We retrospectively analyzed tissue samples of primary melanomas and metastatic lymph nodes before treatment, for microenvironmental changes in association with objective responses and survival to treatment with ipilimumab.
4 out of 9 patients (44%) showed an objective response during treatment with ipilimumab (RECIST). Responders showed high PD-L1 expression by immune cells in the primary tumor but no specific pattern of inflammation. Strikingly, all responders exhibited high degrees of T cell infiltration in their lymph node metastases. Lymph node metastasis size did not correlate with the clinical responses. Mean time from diagnosis of stage III melanoma to development of stage IV melanoma was significantly different in responders vs. non-responders (36 months vs. 14 months).

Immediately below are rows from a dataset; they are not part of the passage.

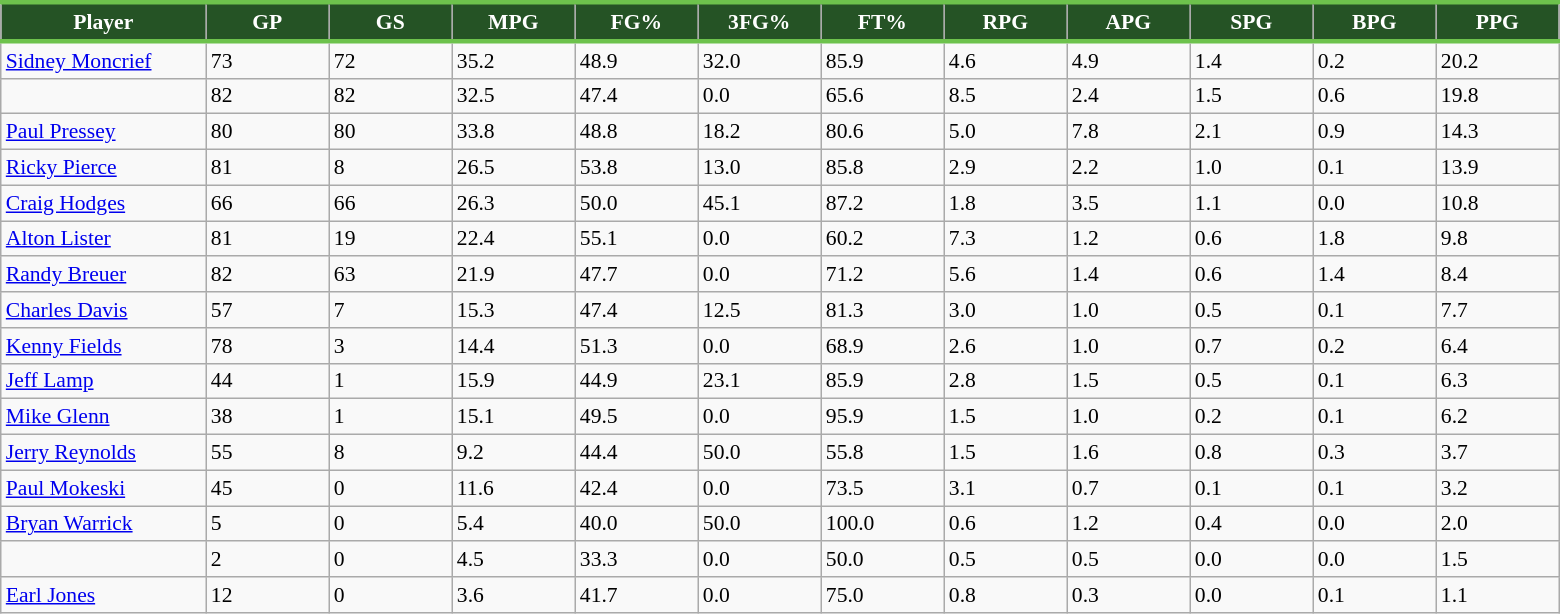
3.1 (1006, 488)
Ricky Pierce (104, 168)
3.6 (514, 595)
63 (390, 275)
100.0 (882, 524)
68.9 (882, 346)
26.5 (514, 168)
Jeff Lamp (104, 381)
13.9 (1498, 168)
23.1 (760, 381)
2.2 (1128, 168)
44.4 (636, 453)
6.3 (1498, 381)
2.8 (1006, 381)
SPG (1252, 22)
47.7 (636, 275)
4.9 (1128, 60)
5.0 (1006, 132)
FT% (882, 22)
53.8 (636, 168)
85.8 (882, 168)
41.7 (636, 595)
4.5 (514, 560)
45 (268, 488)
26.3 (514, 203)
Paul Mokeski (104, 488)
14.3 (1498, 132)
Mike Glenn (104, 417)
9.2 (514, 453)
48.8 (636, 132)
33.8 (514, 132)
81.3 (882, 310)
3.2 (1498, 488)
2 (268, 560)
19 (390, 239)
22.4 (514, 239)
32.0 (760, 60)
2.4 (1128, 96)
44.9 (636, 381)
BPG (1374, 22)
3.0 (1006, 310)
7.7 (1498, 310)
55.1 (636, 239)
10.8 (1498, 203)
3.7 (1498, 453)
15.3 (514, 310)
33.3 (636, 560)
21.9 (514, 275)
48.9 (636, 60)
5.6 (1006, 275)
20.2 (1498, 60)
9.8 (1498, 239)
3FG% (760, 22)
12.5 (760, 310)
Paul Pressey (104, 132)
4.6 (1006, 60)
73.5 (882, 488)
8.4 (1498, 275)
2.1 (1252, 132)
57 (268, 310)
2.9 (1006, 168)
APG (1128, 22)
78 (268, 346)
55.8 (882, 453)
15.1 (514, 417)
FG% (636, 22)
7.3 (1006, 239)
35.2 (514, 60)
1.6 (1128, 453)
42.4 (636, 488)
65.6 (882, 96)
12 (268, 595)
PPG (1498, 22)
73 (268, 60)
15.9 (514, 381)
8.5 (1006, 96)
Sidney Moncrief (104, 60)
11.6 (514, 488)
RPG (1006, 22)
38 (268, 417)
95.9 (882, 417)
6.2 (1498, 417)
87.2 (882, 203)
45.1 (760, 203)
40.0 (636, 524)
Charles Davis (104, 310)
Jerry Reynolds (104, 453)
Kenny Fields (104, 346)
Bryan Warrick (104, 524)
75.0 (882, 595)
3.5 (1128, 203)
2.6 (1006, 346)
13.0 (760, 168)
14.4 (514, 346)
72 (390, 60)
MPG (514, 22)
GP (268, 22)
Player (104, 22)
Earl Jones (104, 595)
55 (268, 453)
32.5 (514, 96)
7.8 (1128, 132)
5.4 (514, 524)
80.6 (882, 132)
GS (390, 22)
44 (268, 381)
71.2 (882, 275)
19.8 (1498, 96)
5 (268, 524)
60.2 (882, 239)
0.4 (1252, 524)
Randy Breuer (104, 275)
51.3 (636, 346)
0.9 (1374, 132)
6.4 (1498, 346)
Alton Lister (104, 239)
Craig Hodges (104, 203)
49.5 (636, 417)
3 (390, 346)
18.2 (760, 132)
2.0 (1498, 524)
7 (390, 310)
For the text-containing cell, return its midpoint in (x, y) coordinate format. 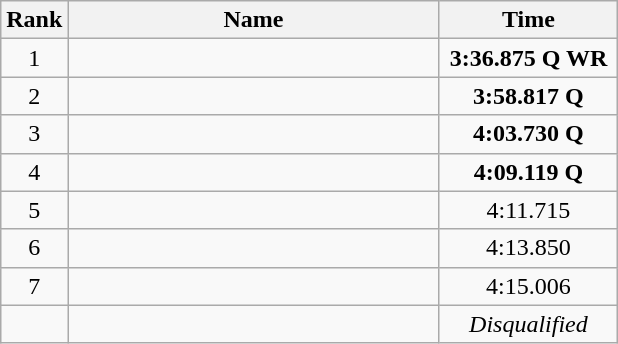
3:36.875 Q WR (528, 58)
7 (34, 286)
4:11.715 (528, 210)
4:13.850 (528, 248)
2 (34, 96)
6 (34, 248)
Disqualified (528, 324)
4:15.006 (528, 286)
3:58.817 Q (528, 96)
Time (528, 20)
5 (34, 210)
4:09.119 Q (528, 172)
Rank (34, 20)
Name (254, 20)
1 (34, 58)
3 (34, 134)
4:03.730 Q (528, 134)
4 (34, 172)
Pinpoint the cell where the given text exists, returning its (X, Y) midpoint coordinate. 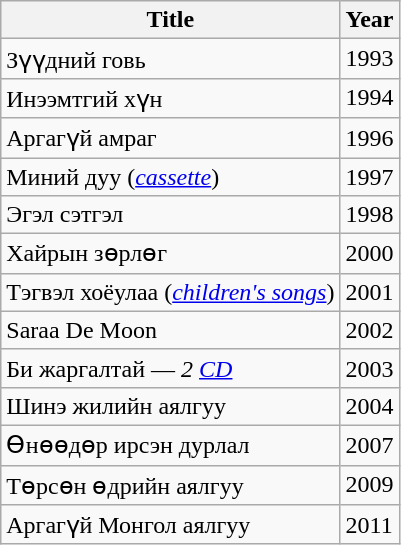
Төрсөн өдрийн аялгуу (170, 485)
1998 (370, 215)
2004 (370, 406)
Saraa De Mооn (170, 330)
2007 (370, 445)
Хайрын зөрлөг (170, 254)
2003 (370, 368)
Year (370, 20)
2000 (370, 254)
2002 (370, 330)
2009 (370, 485)
Аргагүй амраг (170, 138)
1997 (370, 177)
Миний дуу (cassette) (170, 177)
Инээмтгий хүн (170, 98)
Өнөөдөр ирсэн дурлал (170, 445)
2001 (370, 292)
1996 (370, 138)
Тэгвэл хоёулаа (children's songs) (170, 292)
1994 (370, 98)
Title (170, 20)
Аргагүй Монгол аялгуу (170, 525)
1993 (370, 59)
Эгэл сэтгэл (170, 215)
2011 (370, 525)
Би жаргалтай — 2 CD (170, 368)
Шинэ жилийн аялгуу (170, 406)
Зүүдний говь (170, 59)
Detect which cell encompasses the target text, then output its [x, y] center coordinate. 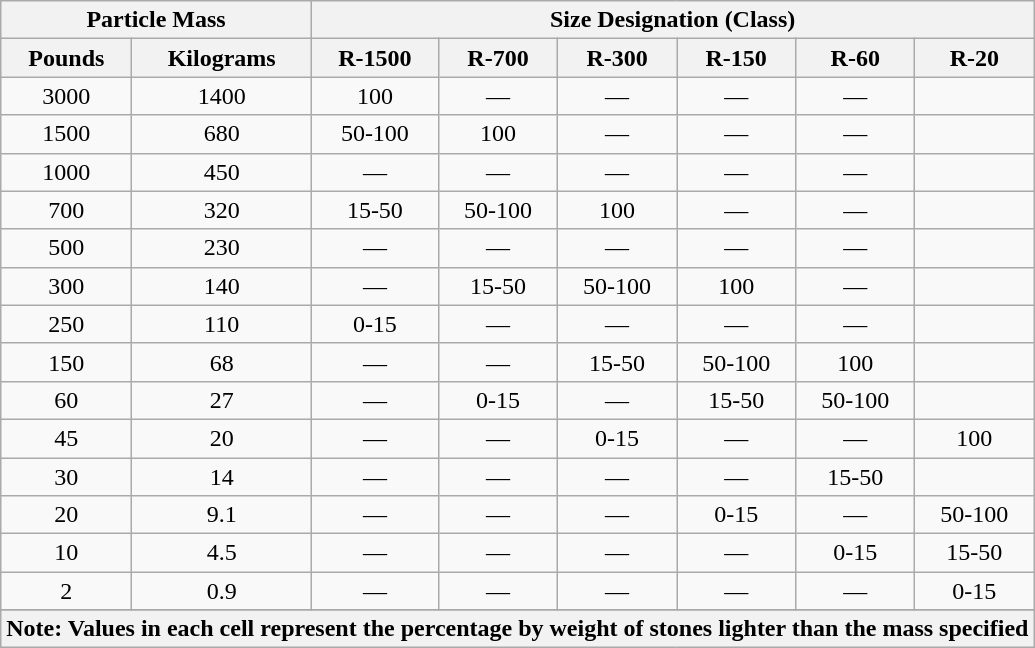
27 [222, 400]
250 [66, 324]
140 [222, 286]
30 [66, 477]
9.1 [222, 515]
Kilograms [222, 58]
450 [222, 172]
R-20 [974, 58]
110 [222, 324]
Pounds [66, 58]
680 [222, 134]
320 [222, 210]
Particle Mass [156, 20]
150 [66, 362]
300 [66, 286]
1500 [66, 134]
0.9 [222, 591]
R-60 [856, 58]
3000 [66, 96]
2 [66, 591]
45 [66, 438]
Size Designation (Class) [672, 20]
4.5 [222, 553]
700 [66, 210]
1000 [66, 172]
R-700 [498, 58]
68 [222, 362]
14 [222, 477]
R-150 [736, 58]
1400 [222, 96]
Note: Values in each cell represent the percentage by weight of stones lighter than the mass specified [518, 629]
R-300 [618, 58]
10 [66, 553]
60 [66, 400]
500 [66, 248]
230 [222, 248]
R-1500 [374, 58]
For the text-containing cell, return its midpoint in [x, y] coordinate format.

We conclude that T cell infiltration in metastatic lymph nodes in stage III melanoma patients correlates with survival following treatment with ipilimumab. Possibly, T cell infiltration in lymph node metastases may correlate better with clinical outcome as compared to T cell infiltration in primary tumors, since the immune landscape in more advanced disease (e.g. in metastatic lymph nodes) may be more directly related to the immune biology of stage IV disease.